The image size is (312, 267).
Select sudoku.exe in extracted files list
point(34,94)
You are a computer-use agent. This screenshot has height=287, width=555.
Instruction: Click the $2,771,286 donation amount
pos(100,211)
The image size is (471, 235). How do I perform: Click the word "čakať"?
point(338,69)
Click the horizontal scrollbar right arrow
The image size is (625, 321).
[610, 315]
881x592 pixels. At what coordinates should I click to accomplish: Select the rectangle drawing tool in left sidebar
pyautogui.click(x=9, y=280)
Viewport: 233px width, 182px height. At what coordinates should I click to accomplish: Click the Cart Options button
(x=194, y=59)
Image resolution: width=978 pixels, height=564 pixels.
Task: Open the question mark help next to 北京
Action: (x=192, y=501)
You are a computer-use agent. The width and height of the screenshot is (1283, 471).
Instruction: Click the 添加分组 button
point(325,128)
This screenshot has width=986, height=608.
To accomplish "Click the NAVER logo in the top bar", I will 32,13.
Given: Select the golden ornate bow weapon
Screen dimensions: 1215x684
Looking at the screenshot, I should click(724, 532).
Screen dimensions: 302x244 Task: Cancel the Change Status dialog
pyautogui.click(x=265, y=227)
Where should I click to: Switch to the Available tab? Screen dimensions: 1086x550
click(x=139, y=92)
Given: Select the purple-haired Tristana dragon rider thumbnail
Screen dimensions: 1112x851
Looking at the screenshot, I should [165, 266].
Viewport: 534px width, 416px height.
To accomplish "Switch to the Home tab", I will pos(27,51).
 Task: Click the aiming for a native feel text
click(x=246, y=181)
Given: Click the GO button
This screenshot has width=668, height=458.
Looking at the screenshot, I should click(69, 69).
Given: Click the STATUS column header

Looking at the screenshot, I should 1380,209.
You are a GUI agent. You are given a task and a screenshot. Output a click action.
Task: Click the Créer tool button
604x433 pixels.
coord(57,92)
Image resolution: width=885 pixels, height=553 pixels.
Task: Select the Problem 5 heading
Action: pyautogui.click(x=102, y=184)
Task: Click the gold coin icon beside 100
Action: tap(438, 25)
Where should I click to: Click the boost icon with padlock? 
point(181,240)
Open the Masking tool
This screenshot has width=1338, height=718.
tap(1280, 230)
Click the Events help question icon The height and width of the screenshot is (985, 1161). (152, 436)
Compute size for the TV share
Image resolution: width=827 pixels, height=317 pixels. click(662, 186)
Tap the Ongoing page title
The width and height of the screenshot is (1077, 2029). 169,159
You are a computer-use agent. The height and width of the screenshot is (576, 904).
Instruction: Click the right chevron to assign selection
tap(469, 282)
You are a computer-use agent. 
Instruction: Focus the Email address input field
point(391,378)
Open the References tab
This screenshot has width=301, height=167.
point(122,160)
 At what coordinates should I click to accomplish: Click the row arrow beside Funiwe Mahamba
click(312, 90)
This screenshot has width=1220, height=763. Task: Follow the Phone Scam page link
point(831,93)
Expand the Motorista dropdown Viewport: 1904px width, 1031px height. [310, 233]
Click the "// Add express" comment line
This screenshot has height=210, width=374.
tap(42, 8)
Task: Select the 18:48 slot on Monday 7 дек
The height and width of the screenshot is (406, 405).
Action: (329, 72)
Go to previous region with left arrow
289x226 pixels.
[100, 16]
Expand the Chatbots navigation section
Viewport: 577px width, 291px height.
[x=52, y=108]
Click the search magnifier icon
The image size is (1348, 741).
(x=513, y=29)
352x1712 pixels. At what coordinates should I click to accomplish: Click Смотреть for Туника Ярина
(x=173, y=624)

> **WHAT THE TASK REQUIRES**: Pull every line containing the word "will" out of the material and copy it.

> **OUTPUT BELOW**:
To accomplish "Click the NAVER logo in the top bar", I will 32,13.
To accomplish "Switch to the Home tab", I will pos(27,51).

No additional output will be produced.